Expanding the scope of care.data; no “back door” changes

While care.data is still on “pause”, it is clear that NHS England intends to proceed with the programme. Announcement of the ‘pathfinders’ (pilots) in between 100 and 500 GP practices, spread across up to 4 CCGs across England, is expected within the next few weeks.

medConfidential continues to insist that, unlike last time and as an absolute minimum, every patient must be written to and be given an opt out form. It remains to be seen if some practices will run an opt-in, as the BMA voted earlier this summer.

But when patients are written to, what will they be told?

One thing that may have escaped many people’s attention is that the information NHS England intends to extract from the GP records of every man, woman and child in the country is not permanently fixed. It has already been noted that the care.data ‘code set’ [2.3MB Excel spreadsheet] excludes musculoskeletal conditions – a notable absence, given these are amongst the top reasons why people visit their GP.

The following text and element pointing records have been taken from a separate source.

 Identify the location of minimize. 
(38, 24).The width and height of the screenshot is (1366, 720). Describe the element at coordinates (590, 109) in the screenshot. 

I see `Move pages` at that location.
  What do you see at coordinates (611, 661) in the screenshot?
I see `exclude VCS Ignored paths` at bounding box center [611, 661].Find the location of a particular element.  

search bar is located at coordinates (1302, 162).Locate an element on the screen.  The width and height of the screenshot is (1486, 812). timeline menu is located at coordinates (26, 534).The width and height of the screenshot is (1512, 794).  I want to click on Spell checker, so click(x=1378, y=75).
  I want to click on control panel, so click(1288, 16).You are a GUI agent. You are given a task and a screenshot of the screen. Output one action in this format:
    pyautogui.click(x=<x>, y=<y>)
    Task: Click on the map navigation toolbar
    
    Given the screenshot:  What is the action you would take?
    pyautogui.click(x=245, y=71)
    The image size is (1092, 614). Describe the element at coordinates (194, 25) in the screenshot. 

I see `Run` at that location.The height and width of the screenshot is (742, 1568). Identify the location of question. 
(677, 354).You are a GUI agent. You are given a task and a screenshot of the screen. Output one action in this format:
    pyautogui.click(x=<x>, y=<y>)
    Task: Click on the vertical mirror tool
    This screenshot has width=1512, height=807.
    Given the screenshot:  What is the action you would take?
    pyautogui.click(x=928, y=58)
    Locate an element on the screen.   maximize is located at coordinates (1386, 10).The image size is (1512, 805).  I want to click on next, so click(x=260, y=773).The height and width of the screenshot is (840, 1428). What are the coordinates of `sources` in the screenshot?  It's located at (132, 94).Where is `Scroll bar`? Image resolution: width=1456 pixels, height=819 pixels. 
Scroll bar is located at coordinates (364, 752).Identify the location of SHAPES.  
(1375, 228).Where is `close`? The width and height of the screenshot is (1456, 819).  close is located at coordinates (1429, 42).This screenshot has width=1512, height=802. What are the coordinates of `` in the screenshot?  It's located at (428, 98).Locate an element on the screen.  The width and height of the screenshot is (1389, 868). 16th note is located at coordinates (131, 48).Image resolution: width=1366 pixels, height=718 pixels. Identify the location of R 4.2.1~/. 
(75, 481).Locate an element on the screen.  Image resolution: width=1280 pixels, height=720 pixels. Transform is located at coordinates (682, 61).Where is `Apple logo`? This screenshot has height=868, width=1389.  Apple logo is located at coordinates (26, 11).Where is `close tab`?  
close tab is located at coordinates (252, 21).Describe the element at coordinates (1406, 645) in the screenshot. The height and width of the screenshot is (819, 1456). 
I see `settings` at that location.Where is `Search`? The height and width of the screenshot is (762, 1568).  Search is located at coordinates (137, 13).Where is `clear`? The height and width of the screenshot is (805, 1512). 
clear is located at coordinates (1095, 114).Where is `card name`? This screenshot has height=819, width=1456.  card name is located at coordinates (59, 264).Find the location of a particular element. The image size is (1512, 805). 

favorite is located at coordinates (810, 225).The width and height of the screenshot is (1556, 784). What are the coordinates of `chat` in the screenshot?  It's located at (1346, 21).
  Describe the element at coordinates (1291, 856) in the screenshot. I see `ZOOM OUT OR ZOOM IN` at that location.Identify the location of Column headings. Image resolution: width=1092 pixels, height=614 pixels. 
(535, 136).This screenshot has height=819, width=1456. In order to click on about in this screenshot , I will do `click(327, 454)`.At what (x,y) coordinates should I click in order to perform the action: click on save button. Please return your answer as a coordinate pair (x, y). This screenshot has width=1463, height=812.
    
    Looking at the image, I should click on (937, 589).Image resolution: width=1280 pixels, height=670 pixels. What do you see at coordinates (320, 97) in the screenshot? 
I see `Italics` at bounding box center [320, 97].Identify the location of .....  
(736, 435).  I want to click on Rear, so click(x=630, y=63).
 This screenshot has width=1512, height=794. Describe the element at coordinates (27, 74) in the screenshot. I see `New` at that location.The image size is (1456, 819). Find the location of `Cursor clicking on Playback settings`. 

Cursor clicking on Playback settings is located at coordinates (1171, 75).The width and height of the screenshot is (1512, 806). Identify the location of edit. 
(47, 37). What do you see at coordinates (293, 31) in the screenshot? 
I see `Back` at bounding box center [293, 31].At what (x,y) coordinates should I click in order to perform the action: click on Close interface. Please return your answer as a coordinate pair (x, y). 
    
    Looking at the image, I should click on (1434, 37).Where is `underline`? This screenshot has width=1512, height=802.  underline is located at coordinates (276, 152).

If care.data (or whatever replaces it) does proceed then, over time, the information it gathers will quite clearly change. This may be to do with ‘missing’ areas such as musculoskeletal conditions, or even new conditions that can be recorded – Read Codes are updated twice annually. And NHS England has already declared in its usual unsubtle fashion that it intends to include “sensitive” conditions in due course.

Setting aside for the moment the inclusion of any particular condition, what is absolutely necessary is that any and all changes to the scope of care.data must have robust and transparent oversight and governance processes, and these processes must be clear before patients are asked for their consent.

Whether patients are asked to opt in or opt out it must be made absolutely clear what data will be used, for what purposes, and the processes by which these decisions can be changed by NHS England.

An open and unambiguous change process is necessary to ensure that NHS England’s promises to patients are meaningful – “We will follow this process” – and that GPs can say to their patients, “We will ensure they do”. To this end, medConfidential has written a short paper outlining the sort of process that we feel would be appropriate.

Any such process must be straightforward and understandable and should not merely be taken on trust, but based on knowledge. Patients or doctors with any concerns should be able to read the document containing the process that NHS England has agreed to follow in advance of them accepting that promise.

If care.data is to proceed, there must be a process in which the public can have confidence – and in which the public can be seen to have confidence – for how the programme changes over the next years, or decades. It’s not just that modifications should not be sneaked through the backdoor; the process must not have a back door.